Tesla Motors Inc made created big news when it launched the Powerwall last year, but now some of the customers aren’t so happy with Tesla’s home battery system. Some have reported that the battery operates at higher-than-expected operating volumes. One consumer even measured the noise, and says its more than 80 decibels, says a report from Green Tech Media.
Tesla Powerwall noisy inside
A representative of a rival storage firm said a customer was told that the noise lasts for only the first 24 to 48 hours, but for this customer the noise never stopped. The customer was not ready to speak directly, but he did answer to GTM via emails. The customer told that the noise was continuous and was (audible) in the whole house.
And, when the EV firm sent an engineer to install a software update, “I was told that the power consumption of the ventilation or cooling system was reduced to 15 percent of its original value,” said the customer. “After this update, the noise was not there anymore.” May be lowering the Powerwall’s cooling capacity solved the noise issue, but it might have affected performance as well, the report says.
In another case, one of the other early Powerwalls installed in Germany was sited in a garage instead of the indoors due to a “light noise” from the cooling system. Logan Goldie-Scot, head of energy storage analysis at Bloomberg New Energy Finance, said the noise is loud enough to want to “relegate to a garage or outside,” but certainly not in communal areas.
“My neighbor has a water feature, and you can’t hear it over that,” Nick Pfitzner – Australia’s first Powerwall customer – told GTM. He also said that his battery was not “really loud” when installed outdoors. Overheating is probably not a huge problem in Germany, but in Australia, placing Powerwalls outdoors will pose a problem as it is so hot there, said Pfitzner.
Powerwall is “almost silent” claimed Chris Williams, managing director at Natural Solar, which installed Pfitzner’s battery system. The fan turns on to cool the battery temperature, but it operates at less than 50 decibels.
Other issues with the Powerwall
Tesla Motors Inc ’s home battery system is not just being criticized for noise, but rivals are also claiming that installation times are long.
Mathias Bloch, a spokesperson for Sonnen (a Tesla rival), said “Installers who already installed the Powerwall did not believe the installation time of five hours because it is very complex.” Bloch said the installation time is a critical point because it can make the overall system more costly. And, this could impact Tesla by increasing the installed cost of a Powerwall to more than $3,000 – retail price advertised by the manufacturer.
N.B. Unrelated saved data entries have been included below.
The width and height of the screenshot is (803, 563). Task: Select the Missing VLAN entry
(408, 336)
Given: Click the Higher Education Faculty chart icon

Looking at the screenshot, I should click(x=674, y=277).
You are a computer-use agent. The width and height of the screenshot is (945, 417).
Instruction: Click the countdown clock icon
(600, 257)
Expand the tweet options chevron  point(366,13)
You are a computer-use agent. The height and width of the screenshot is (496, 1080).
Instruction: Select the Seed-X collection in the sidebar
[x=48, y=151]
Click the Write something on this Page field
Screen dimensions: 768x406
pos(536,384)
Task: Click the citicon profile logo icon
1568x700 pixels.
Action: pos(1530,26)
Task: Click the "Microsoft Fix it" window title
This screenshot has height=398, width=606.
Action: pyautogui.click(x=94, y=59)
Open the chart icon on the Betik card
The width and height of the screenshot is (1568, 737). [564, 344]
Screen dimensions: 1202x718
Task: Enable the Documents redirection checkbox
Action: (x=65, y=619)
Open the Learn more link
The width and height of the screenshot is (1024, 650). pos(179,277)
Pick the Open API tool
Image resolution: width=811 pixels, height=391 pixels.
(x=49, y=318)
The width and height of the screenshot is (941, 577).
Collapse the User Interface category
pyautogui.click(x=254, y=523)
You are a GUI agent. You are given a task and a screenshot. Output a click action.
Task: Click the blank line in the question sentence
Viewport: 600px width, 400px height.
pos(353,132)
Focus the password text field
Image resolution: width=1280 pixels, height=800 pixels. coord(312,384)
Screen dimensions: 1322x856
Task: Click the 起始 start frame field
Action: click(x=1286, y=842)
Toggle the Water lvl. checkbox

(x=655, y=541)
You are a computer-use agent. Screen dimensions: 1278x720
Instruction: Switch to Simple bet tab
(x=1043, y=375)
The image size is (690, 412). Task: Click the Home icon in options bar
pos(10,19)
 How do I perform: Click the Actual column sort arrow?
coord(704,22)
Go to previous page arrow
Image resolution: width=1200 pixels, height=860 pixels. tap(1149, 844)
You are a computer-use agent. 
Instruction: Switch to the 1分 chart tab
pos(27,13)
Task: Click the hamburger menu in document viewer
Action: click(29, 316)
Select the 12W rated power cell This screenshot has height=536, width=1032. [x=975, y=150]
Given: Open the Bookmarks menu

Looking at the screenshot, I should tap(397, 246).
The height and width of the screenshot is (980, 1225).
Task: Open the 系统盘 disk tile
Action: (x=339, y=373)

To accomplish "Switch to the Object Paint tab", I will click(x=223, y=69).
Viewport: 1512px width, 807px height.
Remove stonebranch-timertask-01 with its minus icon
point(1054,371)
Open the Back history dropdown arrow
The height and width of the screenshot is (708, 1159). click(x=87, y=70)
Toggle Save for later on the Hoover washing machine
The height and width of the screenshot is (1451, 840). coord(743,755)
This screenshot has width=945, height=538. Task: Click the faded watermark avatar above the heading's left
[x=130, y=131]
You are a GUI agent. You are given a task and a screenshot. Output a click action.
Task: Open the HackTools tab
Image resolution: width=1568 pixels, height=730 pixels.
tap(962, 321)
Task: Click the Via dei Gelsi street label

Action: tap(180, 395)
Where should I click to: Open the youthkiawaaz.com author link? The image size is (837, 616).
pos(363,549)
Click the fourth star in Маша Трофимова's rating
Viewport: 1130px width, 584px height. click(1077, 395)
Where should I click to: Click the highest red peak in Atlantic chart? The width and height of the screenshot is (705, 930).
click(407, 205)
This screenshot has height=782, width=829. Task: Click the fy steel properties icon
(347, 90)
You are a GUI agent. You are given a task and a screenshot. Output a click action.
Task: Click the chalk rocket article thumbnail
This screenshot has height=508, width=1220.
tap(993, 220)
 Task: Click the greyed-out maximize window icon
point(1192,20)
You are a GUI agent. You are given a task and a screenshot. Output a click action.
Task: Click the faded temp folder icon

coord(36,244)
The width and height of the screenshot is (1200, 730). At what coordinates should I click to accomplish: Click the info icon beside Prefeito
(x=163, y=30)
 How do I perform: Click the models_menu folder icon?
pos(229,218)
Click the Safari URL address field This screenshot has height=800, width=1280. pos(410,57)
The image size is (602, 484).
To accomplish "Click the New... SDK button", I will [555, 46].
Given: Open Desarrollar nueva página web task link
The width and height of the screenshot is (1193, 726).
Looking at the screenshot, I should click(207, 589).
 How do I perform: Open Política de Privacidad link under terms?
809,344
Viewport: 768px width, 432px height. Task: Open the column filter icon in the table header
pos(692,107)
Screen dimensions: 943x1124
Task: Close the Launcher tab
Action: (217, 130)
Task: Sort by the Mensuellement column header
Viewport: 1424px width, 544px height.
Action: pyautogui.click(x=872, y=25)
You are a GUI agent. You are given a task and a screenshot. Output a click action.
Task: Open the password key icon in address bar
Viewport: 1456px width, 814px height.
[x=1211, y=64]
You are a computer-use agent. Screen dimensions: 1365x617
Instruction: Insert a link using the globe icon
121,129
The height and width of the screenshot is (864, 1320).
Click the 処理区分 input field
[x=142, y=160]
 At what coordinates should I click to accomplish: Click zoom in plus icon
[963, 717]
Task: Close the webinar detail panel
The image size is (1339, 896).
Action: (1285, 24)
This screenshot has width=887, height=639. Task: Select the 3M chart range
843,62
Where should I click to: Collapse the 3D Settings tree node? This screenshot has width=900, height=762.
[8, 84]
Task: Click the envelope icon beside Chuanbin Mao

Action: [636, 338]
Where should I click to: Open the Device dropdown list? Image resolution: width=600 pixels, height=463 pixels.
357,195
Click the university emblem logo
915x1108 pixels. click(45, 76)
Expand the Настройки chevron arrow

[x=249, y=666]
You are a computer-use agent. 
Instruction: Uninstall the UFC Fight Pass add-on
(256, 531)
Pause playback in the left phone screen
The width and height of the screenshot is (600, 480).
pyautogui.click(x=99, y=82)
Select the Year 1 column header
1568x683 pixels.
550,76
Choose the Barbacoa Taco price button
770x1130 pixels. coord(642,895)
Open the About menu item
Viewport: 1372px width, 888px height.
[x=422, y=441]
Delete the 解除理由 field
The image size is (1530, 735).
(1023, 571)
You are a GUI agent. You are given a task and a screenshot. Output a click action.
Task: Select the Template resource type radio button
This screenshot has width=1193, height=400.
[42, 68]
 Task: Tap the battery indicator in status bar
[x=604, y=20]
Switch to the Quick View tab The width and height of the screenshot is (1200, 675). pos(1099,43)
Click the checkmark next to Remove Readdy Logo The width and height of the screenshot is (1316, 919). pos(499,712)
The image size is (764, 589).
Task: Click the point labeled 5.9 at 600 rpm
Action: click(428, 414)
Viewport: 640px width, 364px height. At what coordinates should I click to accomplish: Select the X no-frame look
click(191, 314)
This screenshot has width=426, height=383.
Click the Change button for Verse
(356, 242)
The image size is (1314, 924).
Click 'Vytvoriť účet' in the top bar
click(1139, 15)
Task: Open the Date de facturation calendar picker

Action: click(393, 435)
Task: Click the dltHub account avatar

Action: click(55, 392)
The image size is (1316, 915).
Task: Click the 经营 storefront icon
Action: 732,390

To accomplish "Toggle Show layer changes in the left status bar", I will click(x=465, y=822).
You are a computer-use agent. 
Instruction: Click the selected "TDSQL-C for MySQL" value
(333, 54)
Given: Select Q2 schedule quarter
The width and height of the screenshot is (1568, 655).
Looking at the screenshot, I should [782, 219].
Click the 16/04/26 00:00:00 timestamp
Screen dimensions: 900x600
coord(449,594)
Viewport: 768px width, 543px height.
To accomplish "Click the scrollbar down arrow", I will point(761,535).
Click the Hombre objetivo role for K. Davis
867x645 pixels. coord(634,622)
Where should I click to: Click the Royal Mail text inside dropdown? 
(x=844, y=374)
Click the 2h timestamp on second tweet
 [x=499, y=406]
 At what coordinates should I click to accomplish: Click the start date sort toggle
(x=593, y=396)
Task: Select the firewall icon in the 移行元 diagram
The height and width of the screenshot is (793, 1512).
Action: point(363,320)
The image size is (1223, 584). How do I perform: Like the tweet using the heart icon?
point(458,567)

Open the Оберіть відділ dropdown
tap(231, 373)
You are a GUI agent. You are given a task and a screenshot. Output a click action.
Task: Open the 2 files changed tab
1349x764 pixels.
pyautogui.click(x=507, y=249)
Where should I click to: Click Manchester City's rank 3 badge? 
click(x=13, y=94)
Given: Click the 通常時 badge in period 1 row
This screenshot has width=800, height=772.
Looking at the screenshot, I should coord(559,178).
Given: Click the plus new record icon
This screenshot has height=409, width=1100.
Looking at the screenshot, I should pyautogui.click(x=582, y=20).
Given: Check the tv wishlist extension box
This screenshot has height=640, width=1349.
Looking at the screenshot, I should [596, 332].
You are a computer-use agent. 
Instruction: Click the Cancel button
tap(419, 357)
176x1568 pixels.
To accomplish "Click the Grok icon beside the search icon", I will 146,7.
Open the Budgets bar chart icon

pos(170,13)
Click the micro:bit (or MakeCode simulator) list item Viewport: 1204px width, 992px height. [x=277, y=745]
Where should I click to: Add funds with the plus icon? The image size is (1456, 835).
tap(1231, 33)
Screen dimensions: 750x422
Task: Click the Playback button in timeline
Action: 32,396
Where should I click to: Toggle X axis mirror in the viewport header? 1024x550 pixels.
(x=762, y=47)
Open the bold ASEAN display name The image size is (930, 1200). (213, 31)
In Germany, the true cost of a Powerwall could be €8,500 to €9,000 ($9,600 to $10,150), including the battery system and a StorEdge inverter interface, sales tax, installation fee, and gateway, estimates Sonnen. The published price for a Powerwall-and-solar package is €17,900 ($20,220) in Austria.
Also, Tesla guarantees a lot less storage than originally advertised for its 7-kilowatt-hour daily cycling battery system, reveals a detailed reading of the Powerwall manufacturer’s warranty. The warranty specifically covers 740 cycles or 85% of 6.4 kilowatt-hours (so 5.4 kilowatt-hours) of capacity for the first two years and then, 4.6 kilowatt-hours for three years or 1,087 cycles. Finally, it covers 3.8 kilowatt-hours for five years or 2,368 cycles.
Based on these numbers, SolarQuotes calculates that each kilowatt-hour delivered from Powerwall could cost around of AUD$0.50 ($0.39), more expensive that other residential storage offerings. And, if cost of an inverter is included, then the upfront bill spikes to AUD$12,000 ($9,265) while the per-kilowatt-hour rises to AUD$0.75 ($0.58).
Bloch says the interest in Tesla Motors Inc Powerwall is high, but if the people experience technical problems with it, then they could get the impression that the energy storage is still not a mature industry.